Ancien universitaire

Créateur d’entreprise

Le management Le management

Le sens des concepts  :  Le management  :  

 

Management est un de ces mots que nous entendons ou utilisons souvent sans être sûrs de bien en connaître le sens ou le contenu exact. Les mots, les concepts sont des notions construites pour comprendre des situations, communiquer des résultats, prendre des décisions, etc. Leur définition n’est pas figée mais suit l’évolution des observations, des expériences ou des valeurs.

Aussi est-il bon de faire le point de temps en temps même si on sait ce point provisoire.

Nécessaire à toute personne cultivée, ce point est indispensable à tout dirigeant d’entreprise désireux de décider en connaissance de cause et de comprendre les dysfonctionnements qui peuvent survenir.

 

  1. Définition du management.

Ecartons le langage courant appelant « management » l’ensemble des dirigeants d’une entreprise ou accolant sans discernement le mot management à chaque domaine de l’entreprise (management de la production, des ressources humaines, etc.) et partons de la définissons de l’entreprise pour mieux définir le management.

Une entreprise est un processus de transformation « d’entrées » en « sorties », réalisé dans des frontières identifiables, par des  personnes  utilisant des moyens techniques. Ce processus n’est pas erratique ; il est organisé et contrôlé par un système d’autorité, coordonné par un système d’information, orienté et régulé par un système d’objectifs visant à assurer la survie et la croissance de l’entreprise.

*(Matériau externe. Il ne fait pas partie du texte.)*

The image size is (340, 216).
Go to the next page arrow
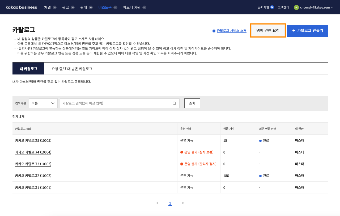(x=183, y=203)
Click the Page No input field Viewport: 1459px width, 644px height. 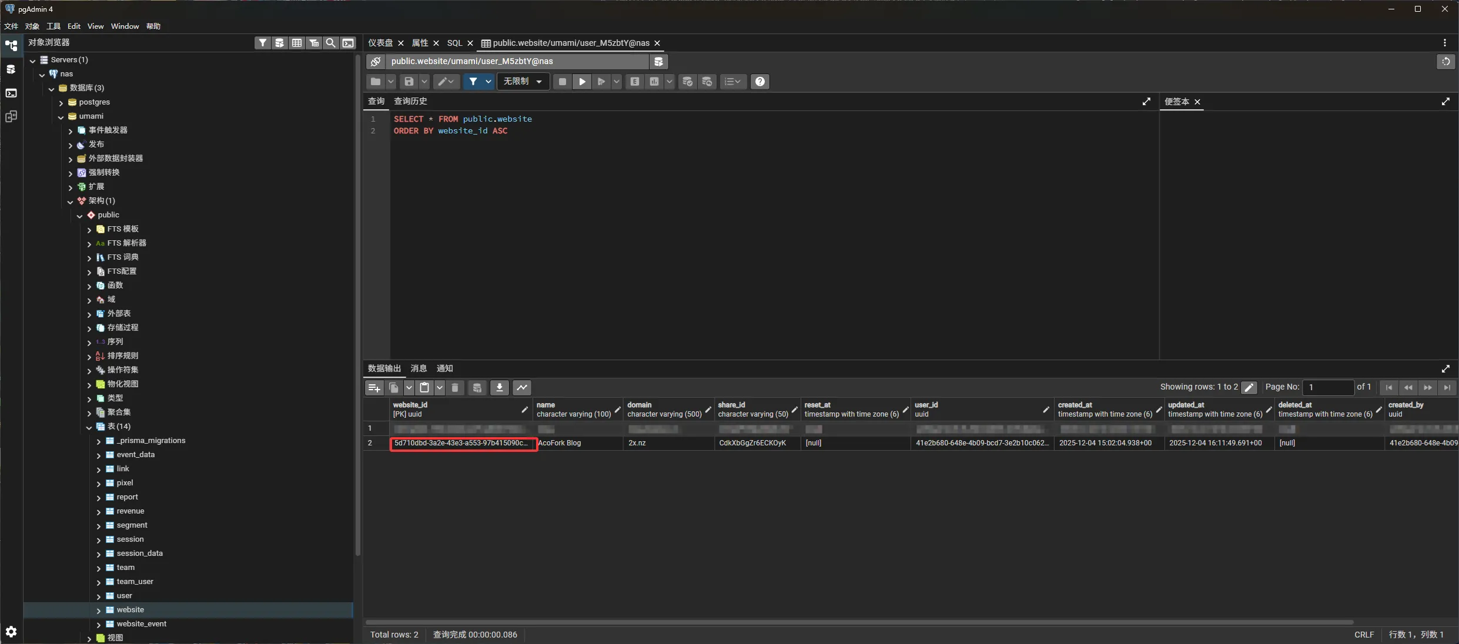point(1327,387)
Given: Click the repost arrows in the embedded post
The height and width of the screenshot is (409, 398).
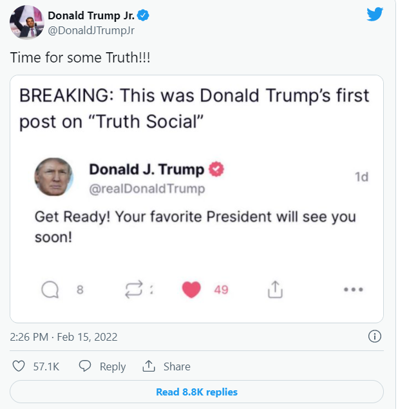Looking at the screenshot, I should [134, 289].
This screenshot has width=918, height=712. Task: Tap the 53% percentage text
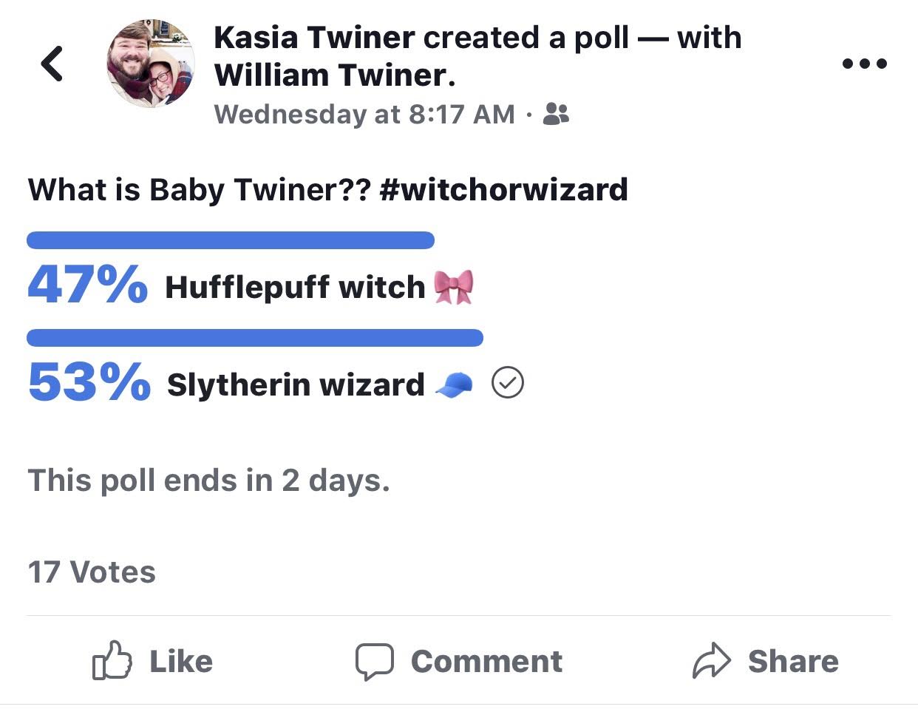(89, 383)
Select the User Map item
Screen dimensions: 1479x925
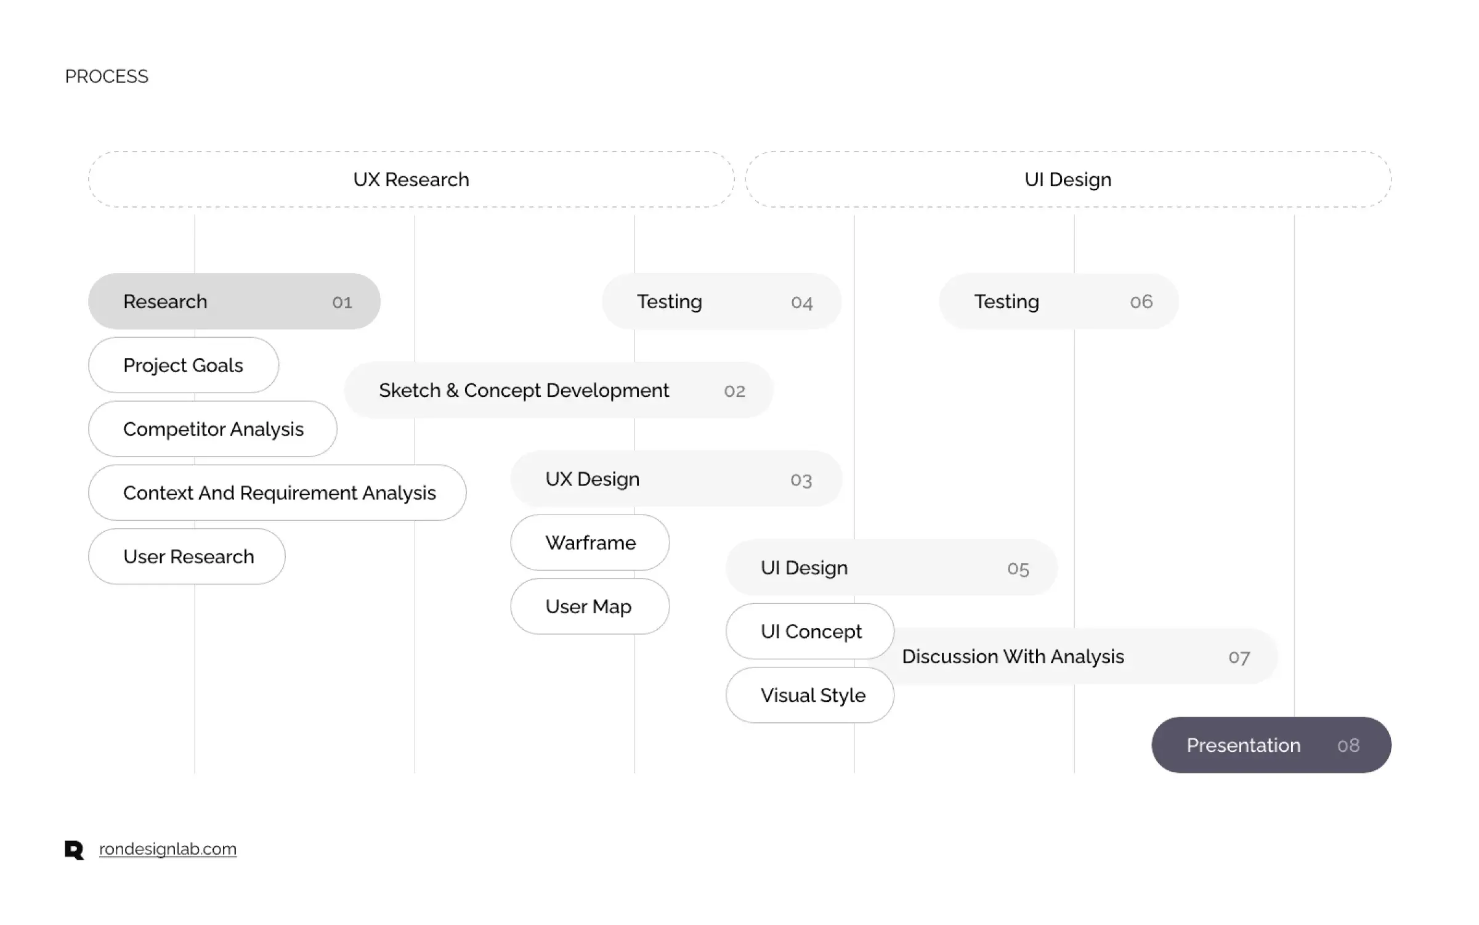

Le management est l’ensemble de ces systèmes, l’ensemble des méthodes retenues pour l’organisation, la coordination, le pilotage et le contrôle du fonctionnement de l’entreprise, afin que cette dernière remplisse la mission et atteigne les objectifs qu’elle s’est fixés.

Il est évident que ces méthodes sont d’autant plus nécessaires que les actions à exécuter sont nombreuses, doivent être ordonnancées et que les collaborateurs sont nombreux et divers ; évident, également, qu’elles ne sont pertinentes que si elles produisent les résultats recherchés.

Explorons les éléments essentiels du management.

– La départementalisation du travail  

Cette question concerne la conciliation des besoins de spécialisation et des besoins de coordination du travail. L’objectif est de faire en sorte que chaque tâche soit assurée par des personnes compétentes  et que les ensembles permanents de tâches et d’hommes (départements) soient définis de manière à faciliter la coordination interne aux départements,  l’arbitrage entre objectifs opposés, la réduction des coûts fixes communs, la formation inter-membres du même département, la synergie du groupe, etc.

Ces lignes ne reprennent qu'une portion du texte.